Hybrid search. When a query arrives, the system consults both indexes in parallel. The BM25 retrieves passages containing the exact terms. Embedding recovers semantically close passages even if the words differ. A re-ranking layer merges the two results.

Augmented generation. The LLM does not think alone. He receives the 5 to 20 most relevant passages from the vault in context, then responds based on these explicitly cited sources.

The architecture can fit on a modest VPS, powered by OpenAI or local embeddings, orchestrated by n8n or a Python script. The cost of infrastructure is derisory. The intellectual cost – choice of chunking, quality of the corpus, calibration of the research – is what separates a high-performance RAG from a gadget.

Three measurable differences with a generic LLM

Factual accuracy. On vertical technical questions, the proprietary RAG answers correctly in 85 to 95% of cases, with citation of internal sources. Generic LLM falls to 40-60% with hallucinations difficult to detect.

Traceability. Each RAG response cites its internal sources — page, paragraph, date of the document. User can check. With a generic LLM, the authority argument is hollow: the model says it is right because it says it is right.

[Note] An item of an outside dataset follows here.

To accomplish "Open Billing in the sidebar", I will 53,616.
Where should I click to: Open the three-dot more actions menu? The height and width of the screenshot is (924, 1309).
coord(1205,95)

Business specificity. On specific cases — historical clients, internal procedures, business case law — the RAG responds with the level of detail expected of a senior employee. The generic LLM provides a framework answer that does not cover the case.

Why it’s an asset and not a cost

The criterion that distinguishes an asset from a cost is the conservation of value over time.

A ChatGPT Enterprise subscription is rent. When payment stops, access turns off. No value is retained within the company.

A proprietary RAG is an asset. The indexed corpus remains the property of the company. It is enriched every month with new documents. Its use value increases with the volume and quality of sources. At the end of the year, the company has an intellectual infrastructure that did not exist the year before.

The analog is readable. The SEA is a rent; SEO is an asset. The ChatGPT Enterprise is a rental; the proprietary RAG is an asset.

What you need to get started

Three prerequisites.

A useful corpus. The issue is not volume but quality. 500 well-organized pages beat 5,000 haphazard pages. The upstream work is curation work: identifying the documents which contain operational expertise, removing administrative noise.

An orchestration skill. Not a senior developer, but someone who knows how to calibrate chunking parameters, choose the right embeddings, adjust re-ranking. Three to six months of apprenticeship, or a competent consultant.

An enrichment discipline. The corpus must be nourished regularly. Meeting minutes, structuring customer emails, internal documents — everything goes into the index. Without this discipline, the RAG ages in six months.

A leader who poses these three elements builds an intellectual asset that appreciates while he sleeps. This is exactly what SaaS subscriptions don’t allow.

The test to take before the end of the term

Ask your favorite LLM a specific question about your profession — a question to which you know the exact answer because it is documented in your home. Note the rate of inaccuracy and hallucination in the response.

You measure the gap between generic AI and AI augmented by your own knowledge.

This gap is an operational opportunity, not an inevitability.